Mos Def: Jeezy’s album was good. I like the new Cam’ron song “I Hate My Job.” Kanye’s album I like a lot. I like the Cool Kids. [Hip-hop is] just out of phase with reality. It’s not speaking to the times. It got ambitious but the ambitions are boring, you know. The ambition is to be number one so you can experience the sensation in your ego of being number one. It’s not… none of it is active or kinetic. It’s a lot of men but it’s not a whole lot of real manhood. It’s a lot of power but it’s not a lot of strength… Rap is not pop. We don’t have nothing to do with that. We shouldn’t. Because whatever makes us different, we should cultivate and maintain because it’s the thing that got us this far. Dudes don’t even really be wanting to say that they Black no more. Like it’s burdensome to say that out loud ’cause you don’t wanna hurt nobody’s feelings and you don’t want nobody to think that you radical or that it's not in vogue. But it’s clear to everybody else. It’s an industry dominated by Black men between the ages of 15 and 40. I mean, almost exclusively. 95.9999999 percent is just Black men.

XXL: And the music that we hear doesn’t reflect that?

Mos Def: Not at all. It don’t reflect none of them sensibilities. It don’t reflect that there’s any care for the community outside of being just like a cheering section for your ego. Everybody wanna be the boss but there’s no plan. You just supposed to follow ’cause this dude got the most stuff or the shiniest things so he must be the leader ’cause look at his car. But these are not virtues—what a man owns. It has nothing to do with who he is. And sometimes a man’s wealth will exceed him.

XXL: What’s your favorite album of yours? Black on Both Sides?

Mos Def: I like this album right now. This album is great. I always like the next one that I’m gonna do. I always say the next one. When I do say it. I like this one a lot. I think this one might be my best one yet.

XXL: I got the sampler—like four songs.

Mos Def: I can’t describe it to you. It’s like…

XXL: Any production that I should know about?

Mos Def: Y’all just gotta hear it. It’s just dope. It makes me feel good.

XXL: Yeah?

Mos Def: Yeah, man! It’s like… dope. Really dope. [Laughs]

XXL: Were you excited about the last one as much?

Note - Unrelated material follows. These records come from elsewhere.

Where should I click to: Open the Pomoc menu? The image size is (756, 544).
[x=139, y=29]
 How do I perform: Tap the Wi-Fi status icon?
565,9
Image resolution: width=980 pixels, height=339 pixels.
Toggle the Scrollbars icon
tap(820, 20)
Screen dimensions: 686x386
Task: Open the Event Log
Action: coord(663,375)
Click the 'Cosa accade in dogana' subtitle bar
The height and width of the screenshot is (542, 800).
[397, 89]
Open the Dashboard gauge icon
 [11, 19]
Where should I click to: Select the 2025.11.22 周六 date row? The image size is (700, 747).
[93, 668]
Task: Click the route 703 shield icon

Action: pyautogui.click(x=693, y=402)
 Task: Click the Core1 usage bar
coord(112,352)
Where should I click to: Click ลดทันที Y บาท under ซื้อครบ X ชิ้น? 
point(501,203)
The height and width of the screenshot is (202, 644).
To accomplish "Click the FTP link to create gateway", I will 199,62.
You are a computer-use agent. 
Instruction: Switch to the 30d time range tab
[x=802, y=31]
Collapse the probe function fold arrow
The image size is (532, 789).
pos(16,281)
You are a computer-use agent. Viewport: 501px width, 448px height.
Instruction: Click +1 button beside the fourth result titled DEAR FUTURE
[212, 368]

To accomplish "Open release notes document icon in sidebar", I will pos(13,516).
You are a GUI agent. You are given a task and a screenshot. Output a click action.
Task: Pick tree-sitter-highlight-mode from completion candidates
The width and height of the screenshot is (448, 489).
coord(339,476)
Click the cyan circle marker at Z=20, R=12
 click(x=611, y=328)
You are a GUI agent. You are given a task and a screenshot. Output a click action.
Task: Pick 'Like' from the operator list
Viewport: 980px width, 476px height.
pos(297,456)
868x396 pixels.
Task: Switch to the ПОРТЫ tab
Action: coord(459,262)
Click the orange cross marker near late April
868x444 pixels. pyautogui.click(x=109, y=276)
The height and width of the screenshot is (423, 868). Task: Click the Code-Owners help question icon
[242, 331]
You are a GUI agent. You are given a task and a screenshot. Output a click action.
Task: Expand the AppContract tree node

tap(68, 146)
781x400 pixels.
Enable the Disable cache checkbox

Mos Def: I’m excited about all of ’em. I have songs on there that I love. Sometimes you feel like they get ignored or maybe you was tripping but I was never tripping. All of the songs that I thought were great there were people who felt that way too. And now with the Internet and YouTube and all that, people are gonna hear and see it. No more secrets, really. It’s just about getting it airborn and getting it out there.

XXL: So you don’t care if people download?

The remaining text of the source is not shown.